New details are beginning to emerge from the shootdown of a Ukrainian Boeing 737-800 by Iranian missiles in January. In a report released this week by Iran’s Civil Aviation Authority, both the flight data and voice recorders functioned for 19 more seconds after the initial missile strike. During that period, all aircraft systems reportedly were functioning normally, and the flight crew were uninjured. Six seconds later, a second missile would hit the aircraft, causing it to plummet into the ground and kill all 176 aboard.
Unanswered in the report are why the airspace around Tehran was open, why the missiles were launched, and why an airline would opt to fly in a conflict zone in the first place.
In each decade, for the past 50 years, there has been an average of around one civilian aircraft shot down, unintentionally, by military forces. In the first six months of this year, there have been two.
In addition to the downed Ukrainian 737 in January, on May 4 an African Express Embraer Brasilia, on a medical supply mission, was shot down over Somalia. Ethiopian soldiers on a peacekeeping mission “mistakenly believed the aircraft was on a suicide mission,” since they were not informed of its arrival; three crewmembers died.
Combined, these “accidental” shootdown events have killed 179 this year. In each case, a civilian aircraft was misidentified, targeted, and attacked by military forces. These inadvertent shootdown events are always fatal. Operators can no longer look at these as one-off or freak events. Civilian operators must recognize this threat and develop mitigation strategies, both for overflights and operating within a country.
Common elements during each of these events point to poorly trained soldiers operating lethal air defense systems combined with weak communications between military command and control elements and air traffic services. The latter element—communications—has historically been a major problem.
Since 1973, there have been a total of seven fatal military errors, including the two from this year, that resulted in more than 1,200 deaths. Other events include:
• February 1973: Libyan Airlines Flight 114, a Boeing 727-200, was shot down by Israeli F-4s after it became lost in bad weather, experienced flight instrument failures, and entered airspace over the then-Israeli-occupied Sinai Peninsula. A crash landing followed; 108 people perished, there were only five survivors.

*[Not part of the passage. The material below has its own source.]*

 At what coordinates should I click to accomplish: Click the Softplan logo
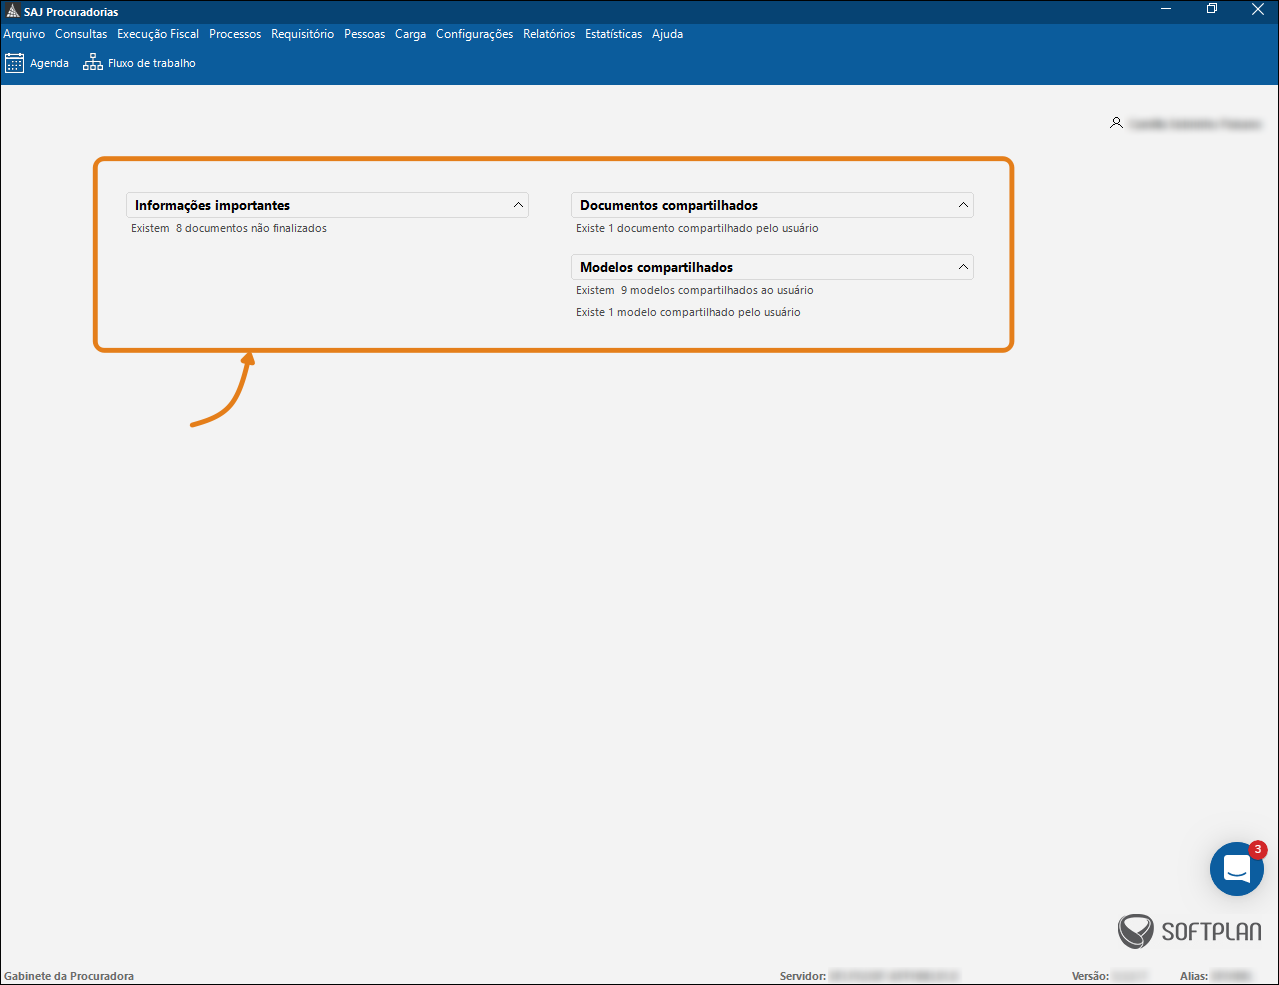(1190, 931)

• September 1, 1983: during the height of the Cold War, Korean Airlines Flight 007, en route from Anchorage, Alaska, to Seoul, Korea, strayed into Soviet airspace following a gross navigation error and was shot down by a Su-15 Interceptor. The Soviet Air Force misidentified the Boeing 747-200 as a USAF RC-135 (based on the Boeing 707 airframe). After being struck by an air-to-air missile, the 747 continued to fly for more than five minutes before breaking up in-flight and crashing into the sea; 269 passengers and crew were killed.
• July 1988: the U.S. Navy shot down an Iran Air Airbus A300. The crew of the USS Vincennes mistakenly believed the A300 was a hostile aircraft and launched a surface-to-air missile at the aircraft, killing all 290 people onboard.
• October 2001: a Sibir Airlines Tupolev TU-154 was shot down over the Crimean Sea when a stray missile from a nearby military exercise missed a target drone and struck the passenger jet, killing 78 people.
• July 2014: Malaysia Flight 17, a Boeing 777-200 on a scheduled flight from Amsterdam to Kuala Lumpur, was shot down over eastern Ukraine by pro-Russian Ukrainian rebels using Russian-supplied anti-aircraft missiles. All 283 passengers and 15 crewmembers died.
The number of politically volatile and hostile areas around the globe are not only growing, but ever-changing. To keep track of all the hot spots around the world, the Safe Airspace Initiative offers a free conflict zone and risk database to users. This one source provides aircraft operators all risk warnings issued about any country that is independent of any political or commercial motivation. As a planning tool, Safe Airspace has a “live risk briefing” that can be downloaded and shared as a PDF.
In one report, ICAO studied airliner shootdowns and found that a risk assessment—a tool that is already in place within an SMS—is the best approach for operators to mitigate this risk. While governments, aviation authorities, and organizations all monitor where war zones or conflict exist, it is ultimately the responsibility of the aircraft operator to determine whether it is safe to fly. This should be no different than analyzing a route, as an example, for weather or Notams related to navaid outages. Operating within or over a war zone has clearly turned out to be a failure in risk management.